Thursday, January 17, 2008

je suis ______:

If you were to expect a genuine answer to, “What have you been up to?” from me, I would pause, and walk away slowly. I've been fervently working on the art of nothing.

Okay. In my defense, that's not entirely true. :)

Hit with the melancholy stick
As I’ve hinted in the past, these last months have been difficult on the heart, to the point where the tiny handful who have tolerated my mood swings anticipate when I will part from my newly found (and earnestly loved) hermit tendencies. I haven't been the clearest with myself, and have been a bit fragmented (hence all the spazzy links to youtube things!) Yet, internet and phone access have been difficult to come by. When I do have the opportunity to mull about, my last priority is checking the emails and voicemails that have collected through the weekdays. Oh my, apologies due to eybaddy! I am just a tad overwhelmed. It also seems the most effective way to speak to me is to share a meal, schedule a meeting, or be one of these two people: Helene/Stephen. (So, I guess it’s somewhat of a catch-22, eh?) In not reaching out to people, the dread lies in having to explain myself; this feeling that I've not met some expectations. I don't want to have to defend my actions. This is what I felt I needed. I was vulnerable, and right now, at my best, tender. It is the fear of discovery, and of course, an aspect about me. So yes, being self-serving in the morning: TASTY!

ONWARD! happier fronts

  • I've developed an urge to fight persons.
  • The holidays could have been better, but why complain other than that? I was able to see my two sisters (always a treat, even when they’re annoying and temperamental. So, if we’re gonna be honest here, it’s a 60/40 split.) I still miss them lots. All the time.
  • Hanna Montana = Saved By the Bell of this generation.
  • I’ve found a younger cousin (whom I’ve never met) via facebook! He’s from the East Bay, and is this fantastic stencil artist! One of his notes was 2/3rds about the young woman he is currently dating, and let me tell you, just hearing that kind of thing makes my heart skip a beat, gush, and think about high school puppy love.
  • Yes, I am a sucker. And?
  • Classes begin next week.
  • I’m in the middle of shaping a side-business while I’m in school (ugh)
  • crazy excited about wedding year!
  • my grandma wrote me a letter and talked about how she loved In N Out <3
  • my cousin (actually she’s my godsister, but it’s just way easier to call her my cousin) and her partner are moving into the apartment above me! It’s gonna be fun! <3
  • I value grace and propriety. (Sorr13z!)
  • I sent a mass text on New Year’s. It was funny to see who responded!
  • Also, with the craft/sewing room, I’ve just been blue printing and making things. Expect me to advertise in the near future.
  • I am part of this 6 month long poetry project with some other folks! That should be fun. Summer! Watch for it! <3
  • my googlereader is hookedthefuckUP, sonnnn!

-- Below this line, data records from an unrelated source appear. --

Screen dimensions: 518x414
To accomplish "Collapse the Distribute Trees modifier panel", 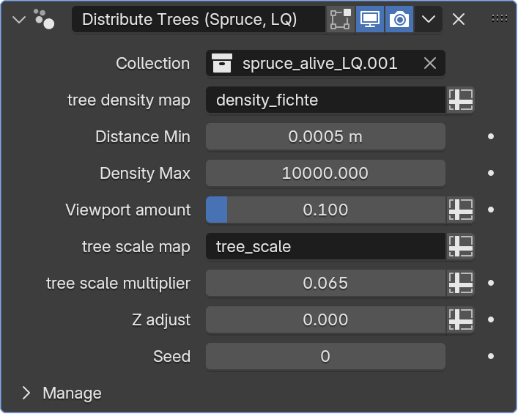I will pyautogui.click(x=19, y=19).
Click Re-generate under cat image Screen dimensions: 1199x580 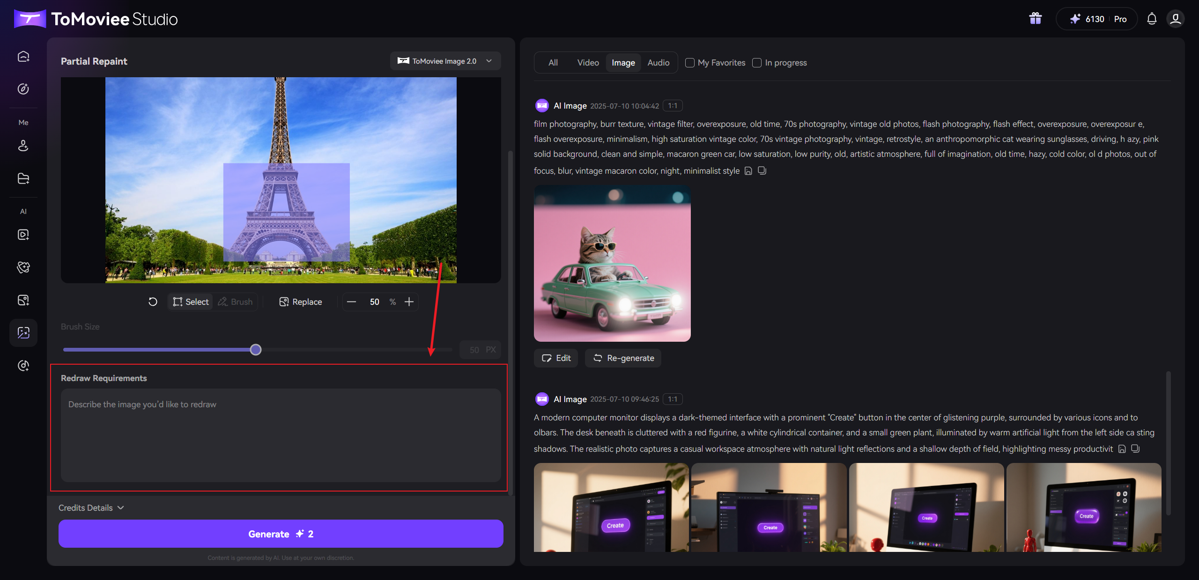tap(623, 358)
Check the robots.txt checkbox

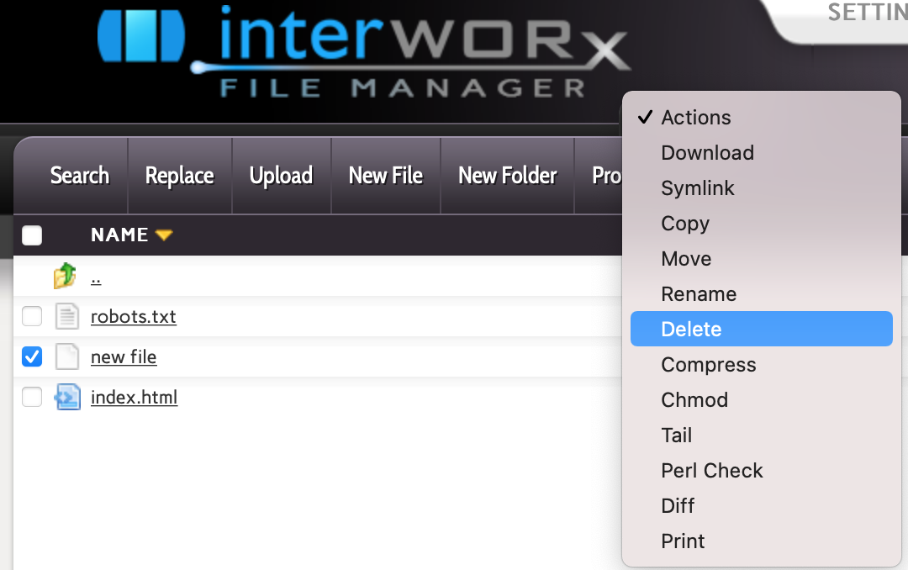[32, 317]
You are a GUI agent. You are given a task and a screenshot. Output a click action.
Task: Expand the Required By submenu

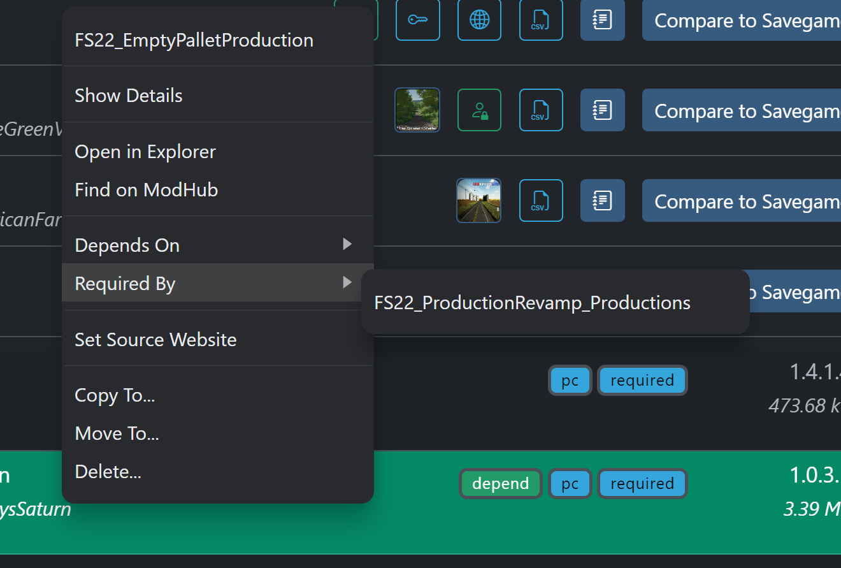[x=125, y=283]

  • Now, I’m not gonna write the reasons for melancholy; that would just be a listed pity party. It would be a boringly technical sounding one at that. However, I will say that what I’ve been feeling has hindered me from being the normally good friend I am. I’ve become one of the flakiest people, likely to spend forty-five minutes preparing to leave my home, then have the slightest change in attitude about said event. So, I'd look at the condensation living on the corners of my bedroom window pane, then see that NOVA is on PBS, sit down, kick off my shoes, and call it what it is: my eventful Friday night. (Sometimes, I don’t even go through the trouble of washing the make up off my face, leaving an attractive pillowcase come morning.)

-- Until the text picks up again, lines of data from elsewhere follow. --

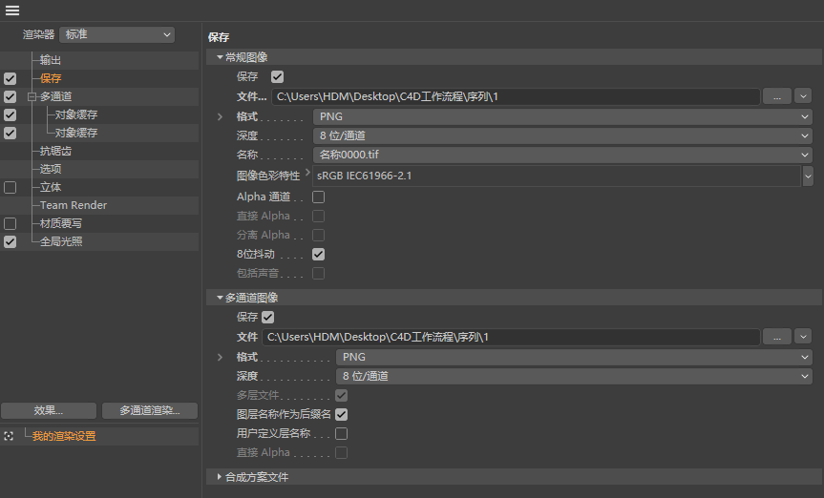Click the 多通道渲染... button
824x498 pixels.
point(149,411)
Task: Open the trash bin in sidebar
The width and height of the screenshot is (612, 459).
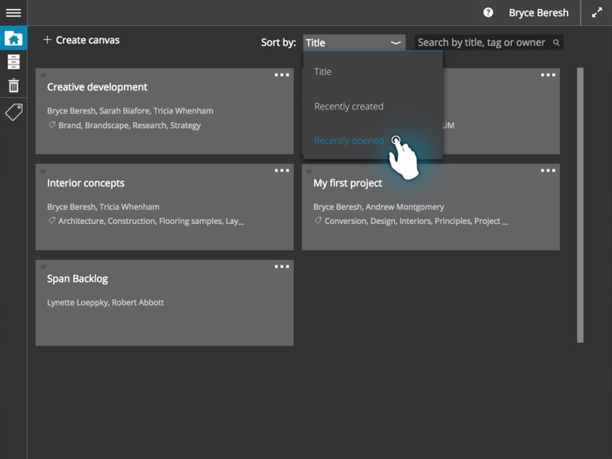Action: 13,86
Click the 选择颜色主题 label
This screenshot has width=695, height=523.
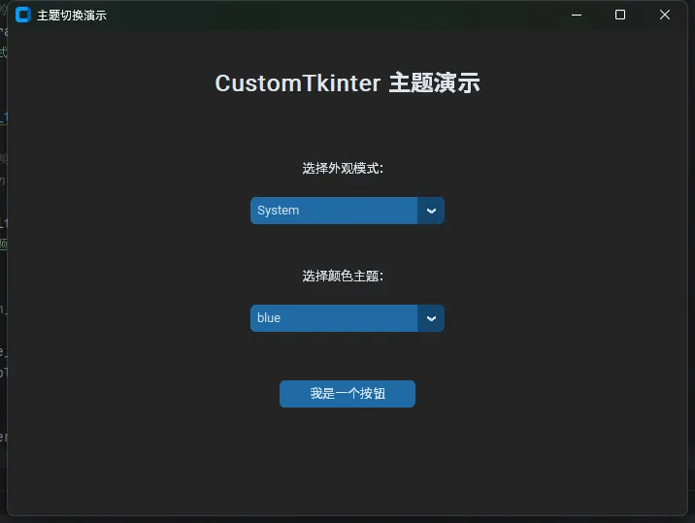(x=343, y=277)
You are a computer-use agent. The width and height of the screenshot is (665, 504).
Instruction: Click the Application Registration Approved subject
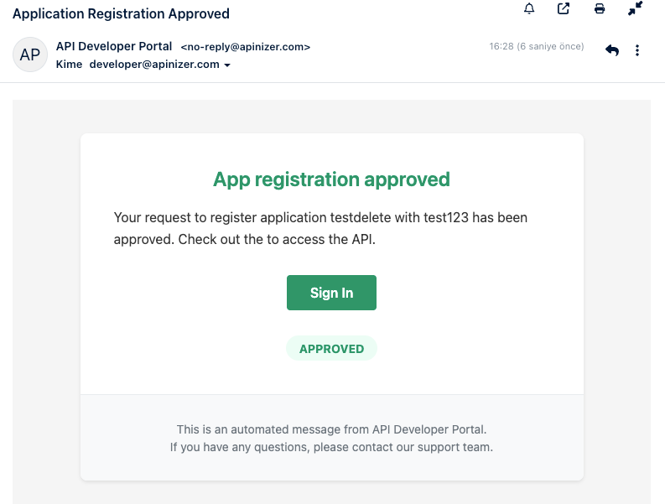(x=121, y=13)
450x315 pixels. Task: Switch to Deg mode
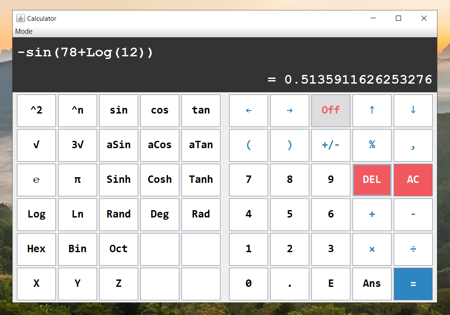[159, 214]
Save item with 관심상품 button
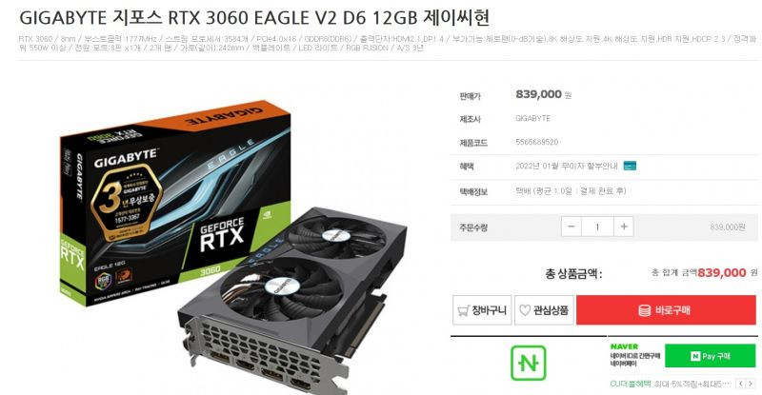This screenshot has width=762, height=395. (x=544, y=310)
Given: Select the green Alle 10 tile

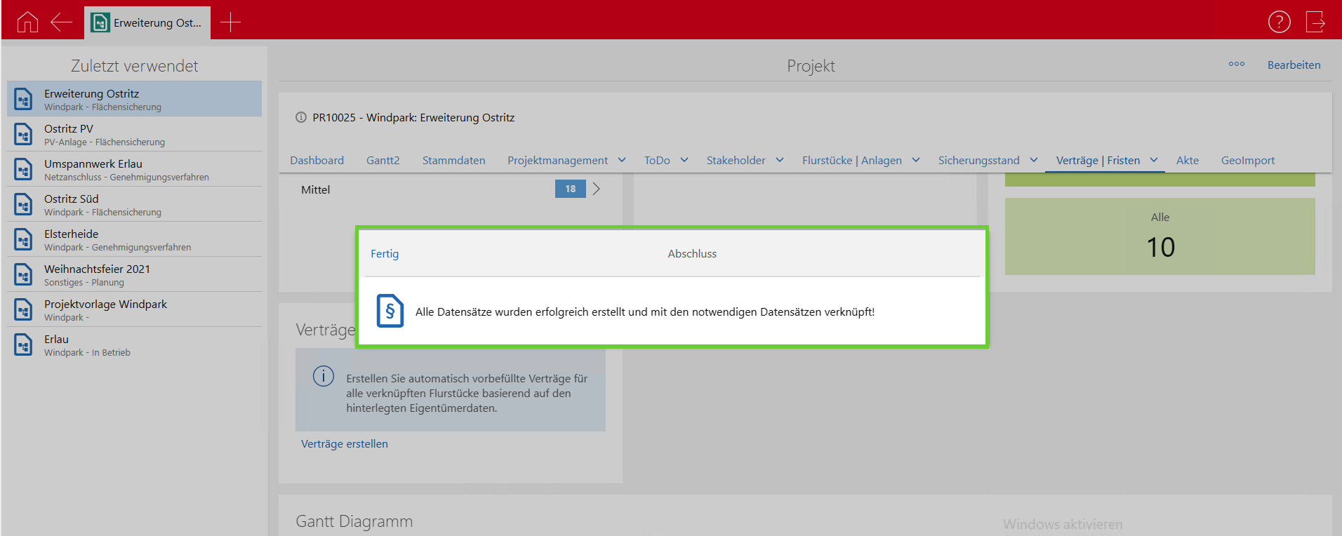Looking at the screenshot, I should [x=1160, y=236].
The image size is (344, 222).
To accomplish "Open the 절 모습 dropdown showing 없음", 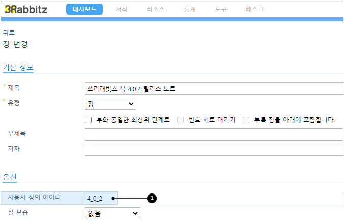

    non sequitur: hi. i love new jersey.
    My life right now, as it seems, calls for quiet. No bells and whistles. No lies about some grand tour and travel. No name dropping. No myspace-style self portraits in my best outfit of the week. No. This is what I look like when I wake up. It's nothing exciting, but I am oddly proud of the manner I've lived my life in these last weeks. In my mind, I've romanticized this time in these surroundings with the rustic charm of Walden Pond...just with internet. Sometimes. While it may sound like nothing to most, I have spent the last fifty-eight or so days collecting more trivia (for Jeopardy!), reading some fantastic/tragic stories, and to the best of my ability, investing a little more in myself.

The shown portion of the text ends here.